Reflect on what you’re writing. You’re just leaning into circular logic that absolves the Carney government by dismissing contradicting evidence out of hand.

Carney says there’s a way to do things. Carney doesn’t do things that way. Must be that Carney couldn’t do things that way. Him not meeting the standard is justified because that’s “the world as it is.”

But wait, wasn’t he the guy who knew how the world is when he set the standard in the first place?

Hmm, also, if “the world as it is” justifies every departure from the way he said to walk the path, does he even have agency as a leader navigating circumstances, or should we put his agency aside any time a decision looks off?

Reflect on what you’re writing. You’re just leaning into circular logic that absolves the Carney government by dismissing contradicting evidence out of hand.

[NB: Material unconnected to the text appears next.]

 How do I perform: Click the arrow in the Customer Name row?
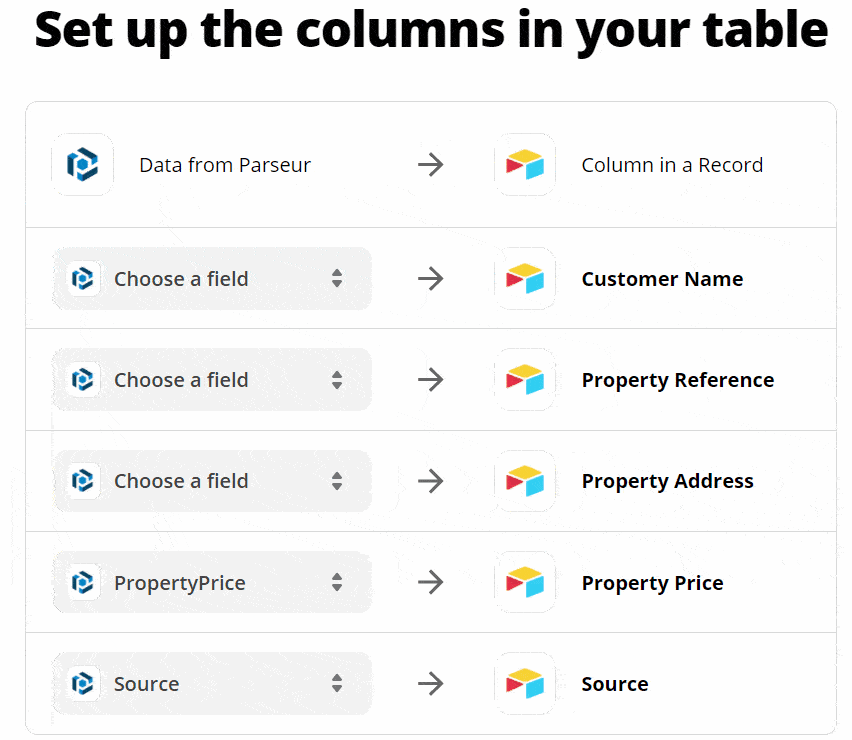pos(430,278)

You reflect on what you’re writing. It is not conflicting evidence it is simply a situation more nuanced than black and white.

Carney says there’s a way to do things. Carney doesn’t do things that way. Must be that Carney couldn’t do things that way. Him not meeting the standard is justified because that’s “the world as it is.”

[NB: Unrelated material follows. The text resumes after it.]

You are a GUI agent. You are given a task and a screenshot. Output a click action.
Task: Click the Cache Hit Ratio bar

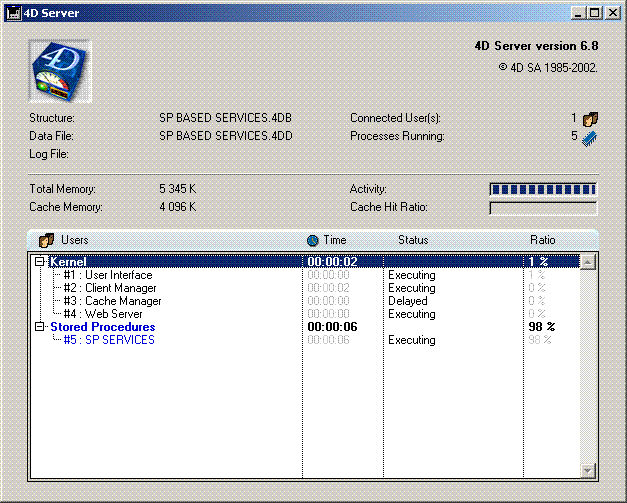(542, 208)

Honestly, stop responding if you need to boil everything down to simplistic terms to understand them.

This is literally just the most basic game theory problem of coordination. A single actor cannot move on their own if the move requires the coordinated efforts of many.

Lol. I can totally understand how you would like someone to stop responding when your points keep getting cooked as you work to establish an unfalsifiable position that rejects the evidence in front of your nose.

As for understanding things in simplistic terms, you provided a great example in your other comment.

Carney’s ‘Defeatist’ Dismissal of International Law | The Tyee - Lemmy.ca

Prime Minister Mark Carney’s much criticized ambiguity about the role of international law regarding U.S. and Israeli attacks on Iran is more than an excusable stumble by an inexperienced politician operating in a challenging environment. Carney is building a foreign policy “doctrine” that increasingly warrants a closer look. Last October, Carney lavished praise on U.S. President Donald Trump for supposedly “disabling Iran as a force of terror” with U.S. strikes months earlier. While the prime minister has softened — but not withdrawn — his support for the current military campaign that began in spite of progress on peace talks, he has not explained why he has long disagreed with intelligence assessments that Iran was not pursuing a nuclear weapon. Nor has Carney or his ministers refused to rule out some form of participation in the conflict that is rapidly extending to other Persian Gulf states. An opportunity to provide clarity on such issues was rebuffed when Carney skipped an emergency debate in Parliament on the growing crisis. Meanwhile, the war continues to unleash enormous human suffering and chaos.

Literally just try to wrap your head around the concept that Carney can’t force all middle powers to suddenly band together.